Consignes =>
(a) Transcrivez fidèlement, s'il vous plaît, le passage de l'extrait source qui commence par les mots contenant « Pour financer cette » et se termine par « livraison était atteint. ».
(b) Répondez brièvement aux questions suivantes à partir de l'extrait source :
(i) Quel est le montant du prêt conclu par M. [V] pour financer l'acquisition ?
(ii) Quel bien n'a pas été livré à l'acquéreur ?
(iii) Quel avancement des travaux le garant d'achèvement a-t-il constaté lors de sa visite du 12 septembre 2008 ?

Extrait source =>
La livraison des biens avait été fixée contractuellement au troisième trimestre 2005 s’agissant du bâtiment Papallau ainsi que du parking au sein du bâtiment Le Valier.
Pour financer cette acquisition, M. [V] a conclu un contrat de prêt d’un montant de 159 186 euros avec la Sa Lyonnaise de banque.
Conformément à l’économie de la vente en I’état futur d’achèvement, M. [F] [G], architecte, maître d’oeuvre du programme, a établi les attestations suivantes relativement au bâtiment Papallau :
– le 22 juin 2005, fin de l’édification des cloisons,
– le 13 juillet 2005, réalisation de la plomberie,
– le 2 novembre 2005, achèvement des travaux,
– le 16 novembre 2005, le stade de la livraison était atteint.
L’acquéreur a été livré de son bien situé dans l’immeuble Le Papallau mais pas du parking situé dans l’immeuble Le Valier.
Conformément à l’économie de la vente en I’état futur d’achèvement, M. [G], architecte, maître d”uvre du programme, a établi les attestations suivantes dans le cadre du bâtiment Le Valier :
– le 30 novembre 2005, achèvement des fondations,
– le 25 mai 2006, plancher haut avant charpente,
– le 13 juiIlet 2006, achèvement du premier plancher bas,
– le 9 novembre 2006, 3ème plancher bas,
– le 24 mai 2007, charpente en cours,
– le 6 juillet 2007, immeuble hors d’eau,
– le 12 octobre 2007, cloisons terminées,
– le 30 janvier 2008, plomberie terminée.
Le 11 avril 2008, Mme [K] a émis une attestation d’achèvement des travaux.
La Sa Caisse d’épargne Midi-Pyrénées, en sa qualité de garant d’achèvement, a visité le chantier le 12 septembre 2008, et a constaté à cette occasion un avancement des travaux de I’ordre de 80 % seulement.

Bloc de données =>
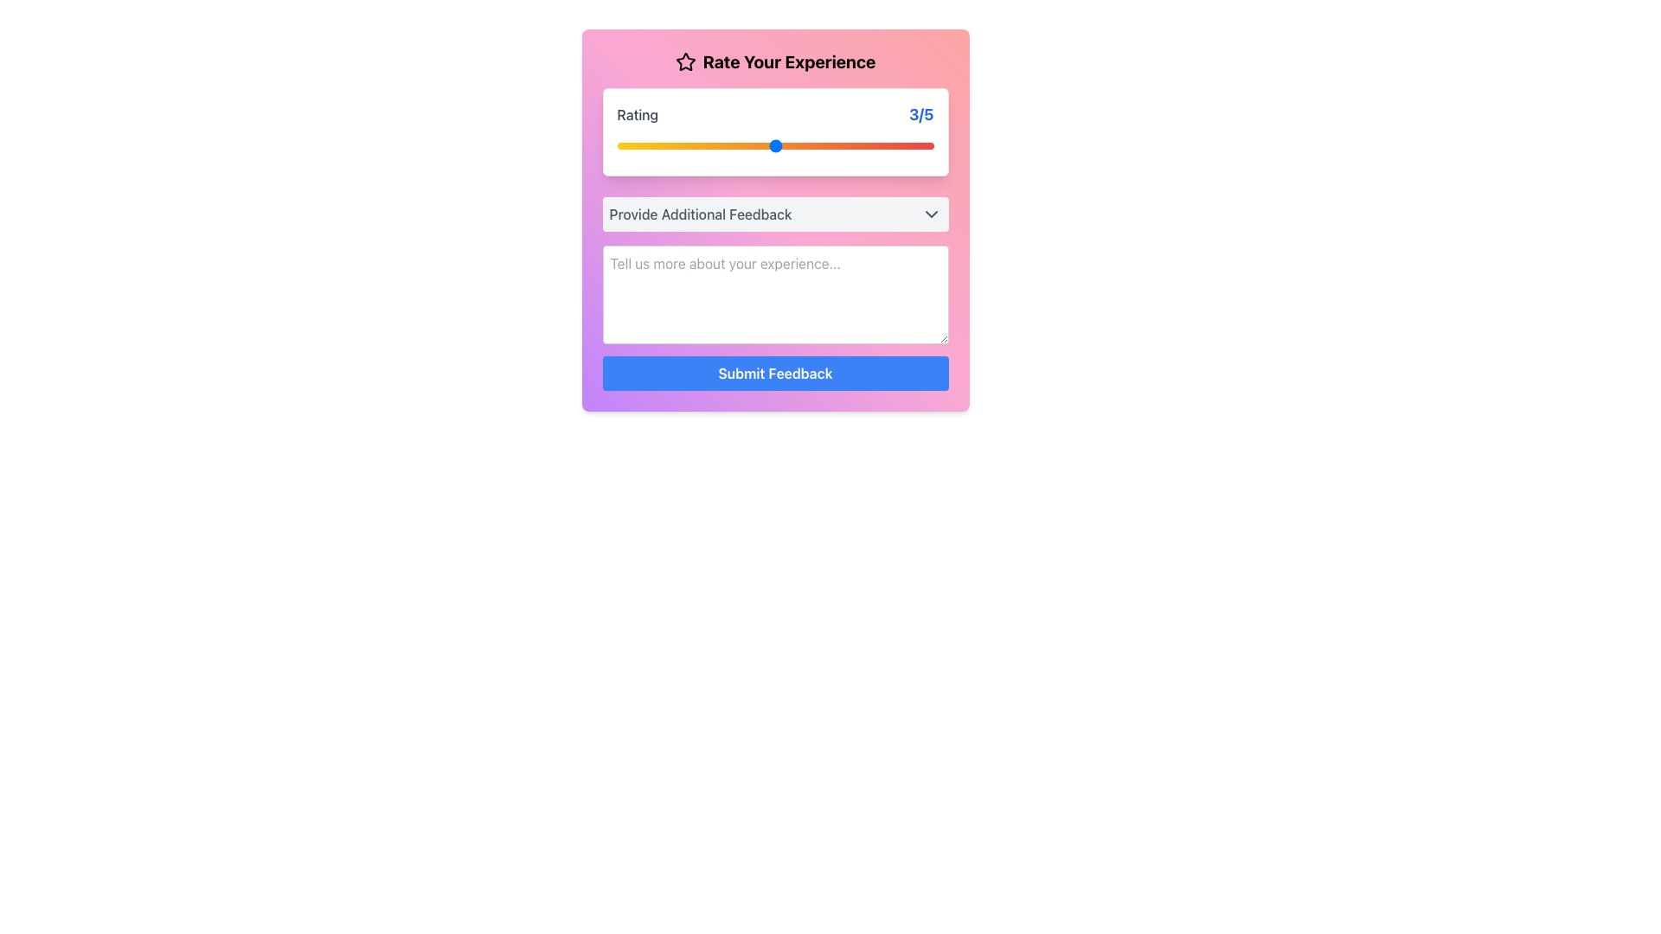 This screenshot has height=934, width=1661. Describe the element at coordinates (697, 145) in the screenshot. I see `the rating` at that location.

Réponses attendues =>
(a)
Pour financer cette acquisition, M. [V] a conclu un contrat de prêt d’un montant de 159 186 euros avec la Sa Lyonnaise de banque.
Conformément à l’économie de la vente en I’état futur d’achèvement, M. [F] [G], architecte, maître d’oeuvre du programme, a établi les attestations suivantes relativement au bâtiment Papallau :
– le 22 juin 2005, fin de l’édification des cloisons,
– le 13 juillet 2005, réalisation de la plomberie,
– le 2 novembre 2005, achèvement des travaux,
– le 16 novembre 2005, le stade de la livraison était atteint.

(b)
(i) 159 186 euros.
(ii) Le parking situé dans l'immeuble Le Valier.
(iii) Un avancement de l'ordre de 80 % seulement.